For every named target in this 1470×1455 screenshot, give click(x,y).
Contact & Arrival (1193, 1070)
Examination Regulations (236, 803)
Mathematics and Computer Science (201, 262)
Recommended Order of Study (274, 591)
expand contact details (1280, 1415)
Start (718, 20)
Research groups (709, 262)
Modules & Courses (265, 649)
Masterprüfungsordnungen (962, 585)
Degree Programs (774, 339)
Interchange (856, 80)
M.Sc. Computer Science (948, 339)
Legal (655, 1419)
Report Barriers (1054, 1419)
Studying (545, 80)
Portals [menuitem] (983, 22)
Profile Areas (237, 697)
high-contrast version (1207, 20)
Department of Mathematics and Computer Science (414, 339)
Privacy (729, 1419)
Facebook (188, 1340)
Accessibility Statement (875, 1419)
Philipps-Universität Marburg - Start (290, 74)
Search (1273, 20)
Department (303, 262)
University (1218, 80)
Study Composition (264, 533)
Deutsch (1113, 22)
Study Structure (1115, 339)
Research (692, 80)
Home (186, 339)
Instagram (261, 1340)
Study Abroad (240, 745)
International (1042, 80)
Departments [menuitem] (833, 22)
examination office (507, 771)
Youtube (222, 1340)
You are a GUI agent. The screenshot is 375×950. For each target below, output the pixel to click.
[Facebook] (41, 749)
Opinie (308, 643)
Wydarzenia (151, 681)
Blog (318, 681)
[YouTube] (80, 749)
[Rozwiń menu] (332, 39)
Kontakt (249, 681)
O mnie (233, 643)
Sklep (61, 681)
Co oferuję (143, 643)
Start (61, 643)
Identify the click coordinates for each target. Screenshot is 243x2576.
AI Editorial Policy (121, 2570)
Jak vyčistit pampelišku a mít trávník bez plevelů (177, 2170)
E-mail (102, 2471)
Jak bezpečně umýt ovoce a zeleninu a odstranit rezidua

◆ EXERCISE REQUIREMENTS
The whole listing, restated word for word, is the expected answer.

◆ SOLUTION TO THIS TASK
For every named target in this 1470×1455 screenshot, give click(x,y).
Contact & Arrival (1193, 1070)
Examination Regulations (236, 803)
Mathematics and Computer Science (201, 262)
Recommended Order of Study (274, 591)
expand contact details (1280, 1415)
Start (718, 20)
Research groups (709, 262)
Modules & Courses (265, 649)
Masterprüfungsordnungen (962, 585)
Degree Programs (774, 339)
Interchange (856, 80)
M.Sc. Computer Science (948, 339)
Legal (655, 1419)
Report Barriers (1054, 1419)
Studying (545, 80)
Portals [menuitem] (983, 22)
Profile Areas (237, 697)
high-contrast version (1207, 20)
Department of Mathematics and Computer Science (414, 339)
Privacy (729, 1419)
Facebook (188, 1340)
Accessibility Statement (875, 1419)
Philipps-Universität Marburg - Start (290, 74)
Search (1273, 20)
Department (303, 262)
University (1218, 80)
Study Composition (264, 533)
Deutsch (1113, 22)
Study Structure (1115, 339)
Research (692, 80)
Home (186, 339)
Instagram (261, 1340)
Study Abroad (240, 745)
International (1042, 80)
Departments [menuitem] (833, 22)
examination office (507, 771)
Youtube (222, 1340)
You are a GUI agent. The screenshot is 375×950. For each target below, output the pixel to click.
[Facebook] (41, 749)
Opinie (308, 643)
Wydarzenia (151, 681)
Blog (318, 681)
[YouTube] (80, 749)
[Rozwiń menu] (332, 39)
Kontakt (249, 681)
O mnie (233, 643)
Sklep (61, 681)
Co oferuję (143, 643)
Start (61, 643)
Identify the click coordinates for each target. Screenshot is 243x2576.
AI Editorial Policy (121, 2570)
Jak vyčistit pampelišku a mít trávník bez plevelů (177, 2170)
E-mail (102, 2471)
Jak bezpečně umýt ovoce a zeleninu a odstranit rezidua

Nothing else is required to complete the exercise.